Que hay un problema de datos sobre salud mental en la región es un hecho, reconocido incluso por la Organización Panamericana de Salud. Tras dar cuenta de cómo la pandemia exacerbó las necesidades en este tipo de atención en las Américas, esta organización multilateral nombró una Comisión de Alto Nivel sobre Salud Mental y COVID-19. Los expertos de este grupo publicaron en 2023
Una nueva agenda para la salud mental en las Américas, que más que una evaluación de la situación propone un cambio de rumbo para las políticas de salud.
La décima recomendación de este documento es, precisamente, mejorar los datos y las investigaciones sobre salud mental. En concreto, el informe recomienda: (i) integrar la salud mental en otras iniciativas de recopilación de datos, como en ejercicios de vigilancia de salud pública o en encuestas demográficas que ya realizan los Estados, (ii) mejorar el desglose de los datos, para que incluyan variables como género, sexo, edad, educación, situación económica, etc.; (iii) incluir un componente de seguimiento, evaluación y aprendizaje en todos los programas de salud mental; y, (iv) promover la investigación sobre la salud mental.

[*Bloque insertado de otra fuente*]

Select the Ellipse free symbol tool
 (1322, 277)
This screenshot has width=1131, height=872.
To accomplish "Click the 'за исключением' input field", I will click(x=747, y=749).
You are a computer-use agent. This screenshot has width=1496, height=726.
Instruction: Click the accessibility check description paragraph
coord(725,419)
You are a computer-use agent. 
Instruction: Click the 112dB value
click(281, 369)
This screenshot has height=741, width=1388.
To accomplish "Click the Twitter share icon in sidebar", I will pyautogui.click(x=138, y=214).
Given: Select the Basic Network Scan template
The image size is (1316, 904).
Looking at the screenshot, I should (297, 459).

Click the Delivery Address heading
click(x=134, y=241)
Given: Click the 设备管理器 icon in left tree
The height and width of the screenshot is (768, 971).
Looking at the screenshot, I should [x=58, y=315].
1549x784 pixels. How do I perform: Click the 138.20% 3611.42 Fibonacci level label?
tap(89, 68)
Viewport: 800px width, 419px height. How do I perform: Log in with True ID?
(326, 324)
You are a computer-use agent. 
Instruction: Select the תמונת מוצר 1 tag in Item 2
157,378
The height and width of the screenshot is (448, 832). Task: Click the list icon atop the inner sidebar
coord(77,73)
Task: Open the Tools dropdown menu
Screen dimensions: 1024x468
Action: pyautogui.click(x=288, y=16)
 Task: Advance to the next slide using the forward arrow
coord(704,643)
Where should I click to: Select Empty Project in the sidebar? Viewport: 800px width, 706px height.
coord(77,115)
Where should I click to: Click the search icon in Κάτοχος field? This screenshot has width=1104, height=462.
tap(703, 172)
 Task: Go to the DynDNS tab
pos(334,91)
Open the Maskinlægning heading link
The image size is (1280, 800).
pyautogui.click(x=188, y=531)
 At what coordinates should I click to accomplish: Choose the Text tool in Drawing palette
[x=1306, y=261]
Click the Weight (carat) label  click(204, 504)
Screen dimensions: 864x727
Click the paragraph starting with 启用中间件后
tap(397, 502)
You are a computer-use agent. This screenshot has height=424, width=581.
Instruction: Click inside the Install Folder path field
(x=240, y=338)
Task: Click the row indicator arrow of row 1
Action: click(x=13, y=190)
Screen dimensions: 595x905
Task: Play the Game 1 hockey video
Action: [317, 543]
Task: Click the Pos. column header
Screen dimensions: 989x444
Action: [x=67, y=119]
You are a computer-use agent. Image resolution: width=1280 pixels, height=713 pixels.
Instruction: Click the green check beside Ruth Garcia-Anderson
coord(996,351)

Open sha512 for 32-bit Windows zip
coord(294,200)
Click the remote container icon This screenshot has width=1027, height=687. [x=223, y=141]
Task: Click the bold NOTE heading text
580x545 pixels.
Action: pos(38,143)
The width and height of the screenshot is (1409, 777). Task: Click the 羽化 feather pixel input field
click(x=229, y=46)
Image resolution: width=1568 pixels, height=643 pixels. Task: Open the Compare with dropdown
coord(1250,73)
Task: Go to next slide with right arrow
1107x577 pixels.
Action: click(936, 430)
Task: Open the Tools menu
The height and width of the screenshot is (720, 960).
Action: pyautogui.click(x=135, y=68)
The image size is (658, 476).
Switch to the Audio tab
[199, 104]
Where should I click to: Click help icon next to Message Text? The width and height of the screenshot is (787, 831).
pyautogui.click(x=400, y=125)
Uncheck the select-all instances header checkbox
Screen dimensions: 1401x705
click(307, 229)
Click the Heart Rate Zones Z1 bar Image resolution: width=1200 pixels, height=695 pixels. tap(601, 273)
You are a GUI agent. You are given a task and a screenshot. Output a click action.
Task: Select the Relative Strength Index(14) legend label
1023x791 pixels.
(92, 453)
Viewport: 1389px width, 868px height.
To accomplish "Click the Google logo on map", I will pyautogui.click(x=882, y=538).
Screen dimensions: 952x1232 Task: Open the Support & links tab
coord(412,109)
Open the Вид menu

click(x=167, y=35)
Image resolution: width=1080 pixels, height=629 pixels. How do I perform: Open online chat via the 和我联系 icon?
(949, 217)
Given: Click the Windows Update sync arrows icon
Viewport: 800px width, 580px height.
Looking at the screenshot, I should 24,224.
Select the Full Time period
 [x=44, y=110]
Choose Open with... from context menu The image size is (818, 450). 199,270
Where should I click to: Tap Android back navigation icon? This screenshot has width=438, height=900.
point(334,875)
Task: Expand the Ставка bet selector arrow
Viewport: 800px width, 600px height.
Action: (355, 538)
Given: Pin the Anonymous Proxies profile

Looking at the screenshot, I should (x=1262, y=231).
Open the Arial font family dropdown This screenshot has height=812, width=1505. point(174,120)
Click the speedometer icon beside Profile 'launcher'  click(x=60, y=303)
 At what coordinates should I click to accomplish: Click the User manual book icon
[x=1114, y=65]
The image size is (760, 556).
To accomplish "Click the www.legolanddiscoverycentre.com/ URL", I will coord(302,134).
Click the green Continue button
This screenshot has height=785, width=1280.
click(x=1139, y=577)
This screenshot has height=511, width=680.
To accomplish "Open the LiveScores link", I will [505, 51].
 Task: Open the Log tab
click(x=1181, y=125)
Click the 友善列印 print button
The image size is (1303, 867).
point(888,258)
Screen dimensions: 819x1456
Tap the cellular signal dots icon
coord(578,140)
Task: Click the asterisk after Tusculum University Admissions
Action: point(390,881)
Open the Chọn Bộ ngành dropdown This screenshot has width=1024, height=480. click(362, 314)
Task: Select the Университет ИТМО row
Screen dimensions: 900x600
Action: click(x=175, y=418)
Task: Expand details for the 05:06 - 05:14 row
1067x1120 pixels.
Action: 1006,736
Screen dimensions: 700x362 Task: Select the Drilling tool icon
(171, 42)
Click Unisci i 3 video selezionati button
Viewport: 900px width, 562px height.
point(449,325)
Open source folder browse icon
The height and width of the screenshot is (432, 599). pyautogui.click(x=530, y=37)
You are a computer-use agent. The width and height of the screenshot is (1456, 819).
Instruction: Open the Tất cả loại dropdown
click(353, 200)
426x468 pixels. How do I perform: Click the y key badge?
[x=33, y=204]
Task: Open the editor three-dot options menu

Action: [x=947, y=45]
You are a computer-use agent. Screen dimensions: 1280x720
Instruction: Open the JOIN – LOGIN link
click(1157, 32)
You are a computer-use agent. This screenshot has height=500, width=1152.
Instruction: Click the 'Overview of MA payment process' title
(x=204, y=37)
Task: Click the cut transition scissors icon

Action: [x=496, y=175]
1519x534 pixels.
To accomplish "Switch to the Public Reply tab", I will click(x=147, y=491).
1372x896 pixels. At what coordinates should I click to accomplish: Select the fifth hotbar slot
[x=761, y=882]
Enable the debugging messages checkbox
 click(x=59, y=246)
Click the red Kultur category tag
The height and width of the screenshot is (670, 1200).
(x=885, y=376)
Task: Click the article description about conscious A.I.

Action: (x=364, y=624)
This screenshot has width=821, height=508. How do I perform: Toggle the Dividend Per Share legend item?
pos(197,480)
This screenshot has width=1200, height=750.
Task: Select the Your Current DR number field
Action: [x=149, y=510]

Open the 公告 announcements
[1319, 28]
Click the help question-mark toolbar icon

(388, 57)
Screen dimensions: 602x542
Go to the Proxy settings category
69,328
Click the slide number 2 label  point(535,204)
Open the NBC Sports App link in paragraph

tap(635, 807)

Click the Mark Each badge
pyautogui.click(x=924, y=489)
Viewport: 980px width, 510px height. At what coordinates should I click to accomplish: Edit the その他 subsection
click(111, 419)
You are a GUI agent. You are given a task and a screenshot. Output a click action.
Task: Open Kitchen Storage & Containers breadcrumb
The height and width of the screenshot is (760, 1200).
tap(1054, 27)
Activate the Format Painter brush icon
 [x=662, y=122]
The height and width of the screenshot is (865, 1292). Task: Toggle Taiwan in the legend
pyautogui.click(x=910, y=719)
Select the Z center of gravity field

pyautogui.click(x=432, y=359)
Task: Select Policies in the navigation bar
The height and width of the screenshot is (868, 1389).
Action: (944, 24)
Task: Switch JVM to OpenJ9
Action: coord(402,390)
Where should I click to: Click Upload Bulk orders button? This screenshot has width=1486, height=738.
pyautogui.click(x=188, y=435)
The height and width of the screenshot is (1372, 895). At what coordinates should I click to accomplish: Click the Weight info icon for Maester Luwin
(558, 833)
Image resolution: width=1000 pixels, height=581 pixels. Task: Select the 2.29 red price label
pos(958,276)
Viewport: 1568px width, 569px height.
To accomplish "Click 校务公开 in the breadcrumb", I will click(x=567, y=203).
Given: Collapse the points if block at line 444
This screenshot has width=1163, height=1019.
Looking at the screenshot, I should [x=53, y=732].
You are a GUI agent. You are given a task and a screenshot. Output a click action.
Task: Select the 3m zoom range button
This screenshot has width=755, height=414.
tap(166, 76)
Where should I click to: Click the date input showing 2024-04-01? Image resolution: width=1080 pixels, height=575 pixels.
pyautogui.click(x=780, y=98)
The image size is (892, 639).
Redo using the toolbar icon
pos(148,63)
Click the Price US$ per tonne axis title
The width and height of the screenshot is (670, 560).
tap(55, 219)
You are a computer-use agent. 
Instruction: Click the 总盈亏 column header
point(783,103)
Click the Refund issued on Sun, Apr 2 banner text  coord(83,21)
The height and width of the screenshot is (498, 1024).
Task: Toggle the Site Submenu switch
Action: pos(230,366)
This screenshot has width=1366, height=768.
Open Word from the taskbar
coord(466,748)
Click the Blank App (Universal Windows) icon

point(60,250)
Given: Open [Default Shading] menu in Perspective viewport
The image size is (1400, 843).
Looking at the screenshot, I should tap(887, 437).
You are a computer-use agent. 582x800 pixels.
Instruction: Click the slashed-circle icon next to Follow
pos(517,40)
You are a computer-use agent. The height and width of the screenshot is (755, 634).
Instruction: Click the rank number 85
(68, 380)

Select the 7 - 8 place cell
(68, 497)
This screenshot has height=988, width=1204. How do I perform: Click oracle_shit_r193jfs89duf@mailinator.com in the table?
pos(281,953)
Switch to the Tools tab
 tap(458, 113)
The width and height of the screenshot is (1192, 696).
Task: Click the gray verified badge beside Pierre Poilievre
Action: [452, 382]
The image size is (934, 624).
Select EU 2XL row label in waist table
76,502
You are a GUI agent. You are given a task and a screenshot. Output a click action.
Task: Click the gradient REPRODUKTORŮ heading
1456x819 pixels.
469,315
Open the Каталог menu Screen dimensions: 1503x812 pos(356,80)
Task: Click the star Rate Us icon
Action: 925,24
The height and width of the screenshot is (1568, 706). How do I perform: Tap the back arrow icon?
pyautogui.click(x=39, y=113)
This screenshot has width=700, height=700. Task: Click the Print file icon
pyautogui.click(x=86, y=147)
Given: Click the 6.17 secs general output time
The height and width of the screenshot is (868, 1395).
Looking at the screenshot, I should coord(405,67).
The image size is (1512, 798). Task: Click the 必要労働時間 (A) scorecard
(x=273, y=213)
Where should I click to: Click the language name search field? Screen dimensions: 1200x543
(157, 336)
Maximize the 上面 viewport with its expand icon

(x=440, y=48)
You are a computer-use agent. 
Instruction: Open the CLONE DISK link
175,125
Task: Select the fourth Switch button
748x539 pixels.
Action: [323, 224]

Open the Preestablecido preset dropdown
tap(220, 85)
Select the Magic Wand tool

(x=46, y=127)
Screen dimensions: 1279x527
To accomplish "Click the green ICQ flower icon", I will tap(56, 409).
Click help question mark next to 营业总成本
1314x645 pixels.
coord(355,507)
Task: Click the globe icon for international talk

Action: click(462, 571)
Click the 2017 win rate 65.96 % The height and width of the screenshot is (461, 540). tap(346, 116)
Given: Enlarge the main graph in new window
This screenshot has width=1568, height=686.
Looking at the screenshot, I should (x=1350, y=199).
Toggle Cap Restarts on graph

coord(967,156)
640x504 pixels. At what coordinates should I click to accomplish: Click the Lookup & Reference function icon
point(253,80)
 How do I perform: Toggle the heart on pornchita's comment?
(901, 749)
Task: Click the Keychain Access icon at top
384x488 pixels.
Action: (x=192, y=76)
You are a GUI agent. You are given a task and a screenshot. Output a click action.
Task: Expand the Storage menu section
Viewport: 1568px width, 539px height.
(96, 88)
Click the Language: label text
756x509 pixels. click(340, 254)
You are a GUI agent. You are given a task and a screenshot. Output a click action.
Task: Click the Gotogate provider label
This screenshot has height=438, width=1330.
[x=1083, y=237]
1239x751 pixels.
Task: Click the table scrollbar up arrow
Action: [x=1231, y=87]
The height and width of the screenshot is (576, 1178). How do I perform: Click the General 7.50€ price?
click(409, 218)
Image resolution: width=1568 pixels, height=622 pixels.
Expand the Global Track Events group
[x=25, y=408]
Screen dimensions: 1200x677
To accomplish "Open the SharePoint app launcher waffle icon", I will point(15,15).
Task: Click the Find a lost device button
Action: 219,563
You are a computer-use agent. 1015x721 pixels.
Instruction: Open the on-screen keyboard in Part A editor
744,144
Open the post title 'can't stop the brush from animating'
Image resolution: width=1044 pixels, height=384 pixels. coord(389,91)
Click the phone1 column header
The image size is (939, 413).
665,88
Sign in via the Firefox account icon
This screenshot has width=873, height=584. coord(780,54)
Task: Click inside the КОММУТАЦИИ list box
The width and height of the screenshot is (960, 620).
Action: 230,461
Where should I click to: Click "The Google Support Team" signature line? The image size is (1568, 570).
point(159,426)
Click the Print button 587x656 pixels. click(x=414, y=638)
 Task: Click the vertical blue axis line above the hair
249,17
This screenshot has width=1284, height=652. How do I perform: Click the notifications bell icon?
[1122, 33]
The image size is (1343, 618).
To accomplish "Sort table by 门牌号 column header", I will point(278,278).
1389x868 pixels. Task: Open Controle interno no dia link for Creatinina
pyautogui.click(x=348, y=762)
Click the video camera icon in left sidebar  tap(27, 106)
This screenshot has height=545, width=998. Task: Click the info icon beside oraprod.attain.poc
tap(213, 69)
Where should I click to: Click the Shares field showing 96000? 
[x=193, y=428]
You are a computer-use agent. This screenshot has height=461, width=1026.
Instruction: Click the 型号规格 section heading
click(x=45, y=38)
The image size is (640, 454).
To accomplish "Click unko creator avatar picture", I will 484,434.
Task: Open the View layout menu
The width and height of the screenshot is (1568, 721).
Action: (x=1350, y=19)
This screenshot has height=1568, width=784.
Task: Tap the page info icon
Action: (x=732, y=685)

El único colombiano que participó
1 del proceso de elaboración de este informe es Juan Pablo Uribe, médico javeriano, exministro de Salud y director de la División Centroamérica del Banco Mundial. En entrevista con
Pesquisa, Uribe explica que, en buena medida, esta ausencia de datos en la región tiene que ver con que la mayoría de los países de Latinoamérica son de ingresos bajos y medios y tienen sistemas de salud muy frágiles.
“Una de esas marcadas debilidades es su poca capacidad de tomar determinaciones basadas en evidencia. No solo para salud mental, para todo. Muchas veces hay dificultades marcadas para entender cuáles son los factores de riesgo de la población o quiénes se enferman, de qué y dónde”, señala.
Ahora, en los datos que sí pudieron evaluar no dejaron de existir desafíos para su objetivo de establecer un dato consolidado sobre la región. A pesar de que aplicaron una metodología rigurosa para decidir qué estudios incluían en su análisis, al final se encontraron con que las mediciones que pasaban todos los filtros también tenían lunares. Por ejemplo, que habían excluido algunas zonas geográficas o que no se estandarizaban los rangos de edad de las personas.
Rodríguez y Errazuriz coinciden en que es necesario ahondar en la investigación sobre la situación de salud mental de los jóvenes, para tener mejores datos. Ahora bien, la investigadora chilena considera que deberíamos “capitalizar” todo lo que tenemos en común como región en América Latina, para hacer esfuerzos conjuntos en este sentido. “Nosotros tenemos problemáticas muy específicas de seguridad, de ruralidad, de violencia y sería valioso poder analizarlas colaborando”, añade.
Sin mediciones en salud, no hay mejoría. Y sin el cambio de las condiciones estructurales que produjeron los síntomas, los pacientes volverán a experimentarlos en el futuro próximo. Estas dos afirmaciones, en las que coinciden muchas de las fuentes consultadas, llevan a pensar que este problema es cíclico. Pero quizás tejiendo colaboraciones como la que se plantearon los investigadores de OLA, se pueda capitalizar sobre esos contextos comunes y encontrar soluciones.